Coldstone and Ivy has heart - a clockwork heart
While Coldstone and Ivy may not be the most innovative steampunk mystery, it is entertaining and the vast array of historical and literary cameos are sure to bring a chuckle. Like many of the steampunk mysteries I've read, Jack the Ripper plays a central role, but Dickson's approach is somewhat different. The Mad Lord of Lasingstoke has a terrible gift, the ability to see and understand the dead, who seek him out so that their deaths may be avenged. Ivy Savage is a young woman who dreams of living an adventurous life, while penning "Penny Dreadfuls" in which her heroine solves mysteries. But surprisingly, it is the Christien, the Mad Lord's brother, and her erstwhile suitor, a medical student plagued by blackouts. His plight draws the most empathy at least in the first half of the novel. The second half of the novel is far more emotionally charged, and Sebastien and Ivy show much more depth and complexity.
Don't be discouraged by the slow beginning. The novel picks up in pace and quality in the second half, culminating in a thrilling ending that leaves many possibilities for a follow up.
On the whole, reading Coldstone and Ivy is a pleasure. I can definitely recommend the novel to fans of steampunk, particularly those who like a light touch of romance thrown in.

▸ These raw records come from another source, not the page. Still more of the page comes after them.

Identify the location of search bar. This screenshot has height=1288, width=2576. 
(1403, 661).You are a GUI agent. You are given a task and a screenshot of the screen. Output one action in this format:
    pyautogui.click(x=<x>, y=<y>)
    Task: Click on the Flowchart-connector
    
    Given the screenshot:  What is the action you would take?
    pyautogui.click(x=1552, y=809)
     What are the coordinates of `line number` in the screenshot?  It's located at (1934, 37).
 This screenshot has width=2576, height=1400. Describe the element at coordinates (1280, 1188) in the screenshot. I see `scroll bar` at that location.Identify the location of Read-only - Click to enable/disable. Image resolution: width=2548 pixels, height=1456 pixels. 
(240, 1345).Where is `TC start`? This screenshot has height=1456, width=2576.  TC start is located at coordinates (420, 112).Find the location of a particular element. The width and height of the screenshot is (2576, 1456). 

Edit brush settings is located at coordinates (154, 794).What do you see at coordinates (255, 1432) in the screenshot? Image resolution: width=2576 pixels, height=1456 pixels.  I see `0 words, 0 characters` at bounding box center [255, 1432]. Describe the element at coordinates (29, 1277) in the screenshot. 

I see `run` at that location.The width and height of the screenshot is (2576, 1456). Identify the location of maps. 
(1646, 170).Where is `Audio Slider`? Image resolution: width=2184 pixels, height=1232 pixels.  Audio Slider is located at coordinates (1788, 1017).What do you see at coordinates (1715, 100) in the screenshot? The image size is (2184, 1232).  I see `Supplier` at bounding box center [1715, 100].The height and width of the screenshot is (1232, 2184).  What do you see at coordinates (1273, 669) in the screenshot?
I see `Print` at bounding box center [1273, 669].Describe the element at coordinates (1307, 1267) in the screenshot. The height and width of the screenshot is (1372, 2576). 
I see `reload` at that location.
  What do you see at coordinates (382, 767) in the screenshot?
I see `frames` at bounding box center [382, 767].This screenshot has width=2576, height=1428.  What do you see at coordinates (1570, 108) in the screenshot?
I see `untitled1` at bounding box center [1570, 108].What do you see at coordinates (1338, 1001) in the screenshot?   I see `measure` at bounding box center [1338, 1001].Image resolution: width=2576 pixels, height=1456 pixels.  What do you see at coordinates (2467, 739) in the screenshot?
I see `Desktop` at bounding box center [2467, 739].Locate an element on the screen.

I received a copy of Coldstone and Ivy from the publisher and netgalley.com in exchange for an honest review.
Jack the Ripper gave her his heart. Now he wants it back.
The year is 1888, the clockwork British Empire is crumbling and young writer Ivy Savage has literally received a heart in the post. Terrified, her father sends her north to a strange sanitarium in Lancashire where the brilliant but unpredictable “Mad Lord of Lasingstoke” makes his home.
Here, Ivy finds the dead are as dangerous as the living and she is immediately swept into a world of manners, mystery, and supernatural intrigue, uncovering a secret that will lead both her and the Mad Lord back to London and the dark streets of Whitechapel.